In the items below, list every line that contains the string "point".

Interface element items
>>>>

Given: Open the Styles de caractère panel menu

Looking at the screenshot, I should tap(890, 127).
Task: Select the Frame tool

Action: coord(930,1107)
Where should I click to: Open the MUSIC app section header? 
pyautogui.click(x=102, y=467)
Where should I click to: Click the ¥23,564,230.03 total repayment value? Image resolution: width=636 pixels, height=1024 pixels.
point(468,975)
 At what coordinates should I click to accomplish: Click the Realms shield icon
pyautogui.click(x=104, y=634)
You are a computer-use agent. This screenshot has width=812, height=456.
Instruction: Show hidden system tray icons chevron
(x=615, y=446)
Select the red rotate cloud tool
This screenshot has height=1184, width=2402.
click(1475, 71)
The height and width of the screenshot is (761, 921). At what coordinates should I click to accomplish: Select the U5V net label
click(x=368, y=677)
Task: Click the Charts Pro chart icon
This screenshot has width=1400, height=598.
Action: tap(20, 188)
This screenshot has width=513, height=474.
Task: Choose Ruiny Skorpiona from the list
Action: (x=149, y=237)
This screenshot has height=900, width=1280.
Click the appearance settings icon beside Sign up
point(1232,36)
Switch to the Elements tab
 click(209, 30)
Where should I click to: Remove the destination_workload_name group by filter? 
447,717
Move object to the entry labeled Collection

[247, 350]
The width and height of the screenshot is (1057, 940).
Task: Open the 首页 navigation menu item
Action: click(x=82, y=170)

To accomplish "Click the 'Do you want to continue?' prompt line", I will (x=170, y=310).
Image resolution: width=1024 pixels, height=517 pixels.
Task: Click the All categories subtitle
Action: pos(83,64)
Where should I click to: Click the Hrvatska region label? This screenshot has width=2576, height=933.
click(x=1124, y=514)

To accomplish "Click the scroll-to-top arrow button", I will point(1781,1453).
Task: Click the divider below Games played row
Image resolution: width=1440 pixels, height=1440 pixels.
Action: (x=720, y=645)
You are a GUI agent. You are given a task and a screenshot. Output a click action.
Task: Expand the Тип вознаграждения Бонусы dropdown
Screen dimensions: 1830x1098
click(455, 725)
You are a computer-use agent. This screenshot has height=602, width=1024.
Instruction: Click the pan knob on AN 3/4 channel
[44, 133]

<<<<

▸ **WRITTEN REPLY**:
point(468,975)
point(1232,36)
To accomplish "Click the scroll-to-top arrow button", I will point(1781,1453).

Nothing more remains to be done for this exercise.